When transferring, ensure sponges are thoroughly washed before and after in fresh buffer. Place a sheet of PVDF or other spare membrane between the sponges and first piece of blotting paper- this prevents and dirt being transferred from the sponges to membrane, which would otherwise ruin the blot (or just buy new sponges). Transferring takes 1hr at 30V (can’t run it higher than that).

Remove membrane from transfer apparatus. Place on blotting paper and crosslink by UV treatment on the top side (with DNA/protein attached) twice at level C3. If not developing immediately, place in clear wrap plastic and leave in the fridge or freezer until needed. Developing- use waterbath or hot tap to heat blocking buffer (20mls) and wash buffer (25mls) to 60 degrees before use (dissolves the precipitant).

Steps 1-4 should be carried out on the belly dancer 1. Cover the membrane with blocking buffer - leave shaking for 20mins 2. Add 66.7ul of HRP conjugate to the blocking buffer- leave for 20mins. 3. Prepare 100mls (per blot) of 1X wash buffer (in ddH20). Wash blot briefly (1 min) then 4 more times for 5mins each (20mls at a time). Don’t try shorten this!!!! 4. Remove wash buffer and replace with 20mls (room temp) substrate equilibriation buffer-leave for 5 mins

5. Place the blot in clear wrap plastic. Mix 2mls of both of the HRP activation solutions in a sterilin. Cover the blot with the mixed solution and leave for 5 mins (exactly!) 6. Place blot in fresh plastic and develop immediately. (develop/wash/fix/wash)

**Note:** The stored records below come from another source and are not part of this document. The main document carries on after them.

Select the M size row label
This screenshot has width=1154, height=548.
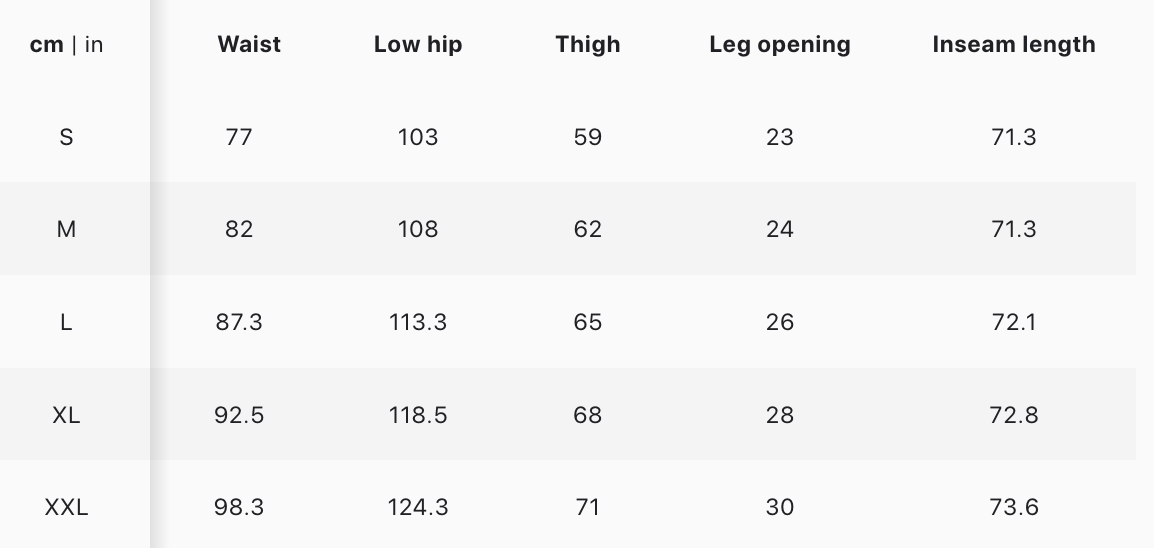66,229
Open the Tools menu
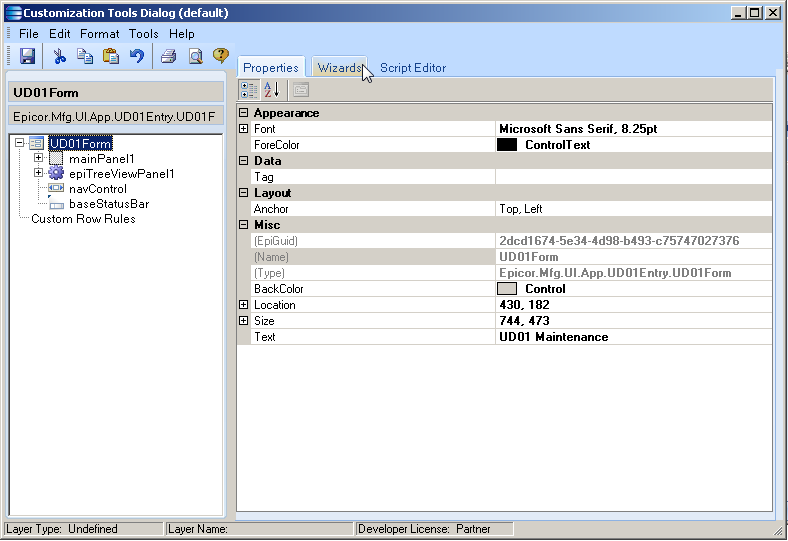This screenshot has height=541, width=788. (143, 34)
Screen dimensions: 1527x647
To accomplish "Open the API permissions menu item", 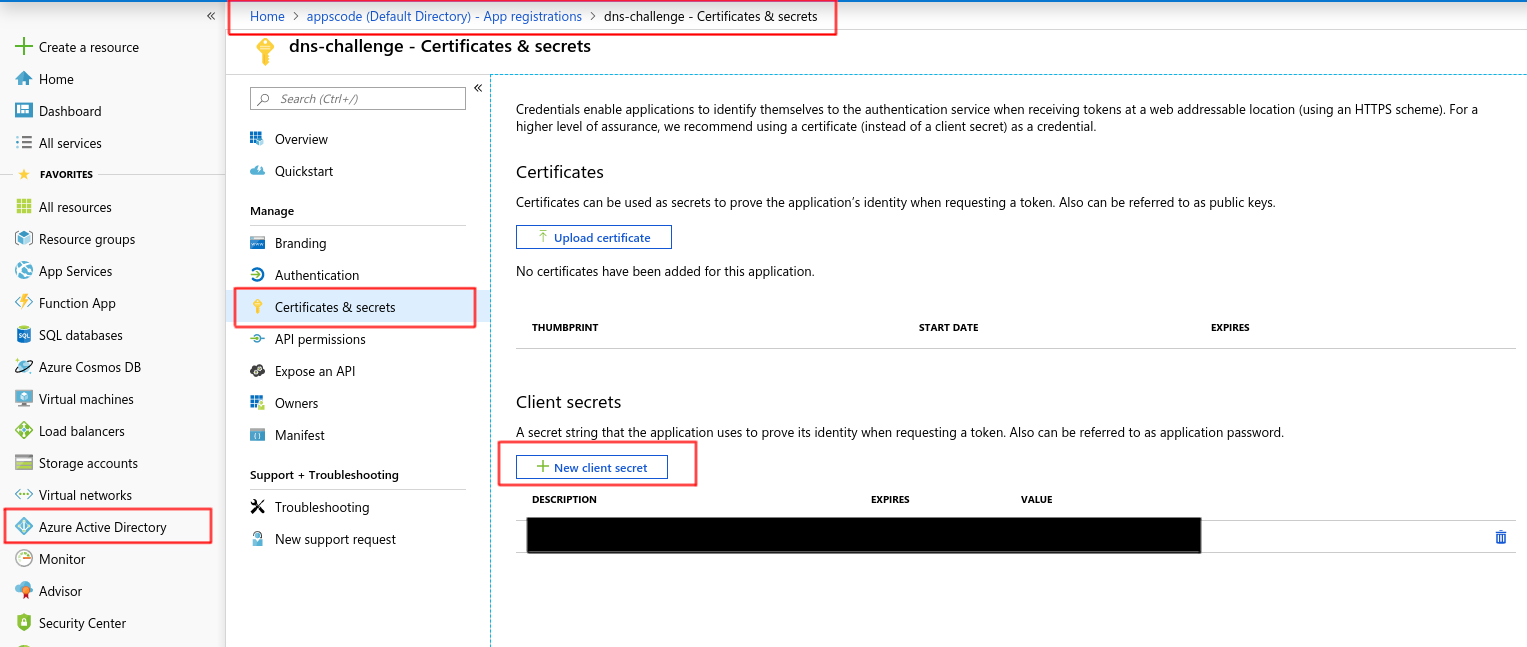I will (319, 339).
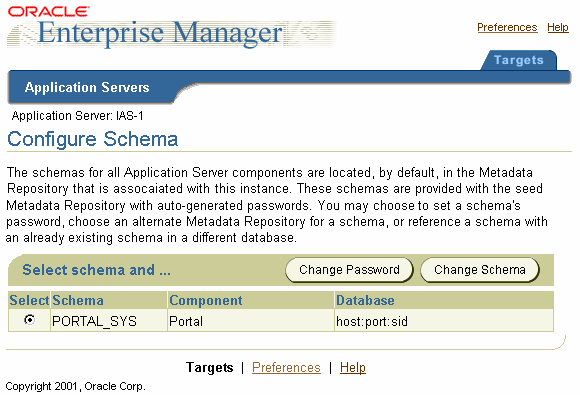The width and height of the screenshot is (580, 395).
Task: Click the Database column header
Action: tap(365, 300)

General rules: These come simply from my personal experience so feel free to ignore them. DNA protein interaction usually take place at room temperature for 20-30 mins. After this, loading dye is added, the sample mixed and loaded. If your reaction buffer contains glycerol (~10%) it probably wont need loading dye to sink into the wells and will only be used as a visual aid. I avoid the use of loading dye where possible as the mixing step may cause some dissociation of bound protein from the DNA. Loading dye should be added to empty lanes for visualization of DNA markers during electrophoresis. The above protocol is for use with biotinylated probes which allows for the use of very small (pg) quantities of probe and for a reduction in the amount of protein used. Another methods is to stain by ethidium bromide. This is very convenient and quick but is not as sensitive as using biotinylated probes. More DNA (~1ng) must be used but samples can be run on 1% TBE gels (instead of acrylamide). Staining is with 1ug/ml EtBR and can be between 10-30mins. These are a great place to start if you just want to make sure your protein is functional and identify potential binding sites. Competative bandshifts alleviate the need for non-specific inhibitors such as poly-dIdC or salmon sperm DNA since the other probe competes with the bound probe. Non specific binding will occur at higher protein concentrations (all bands will start to shift) but a specific shift should be visible before this.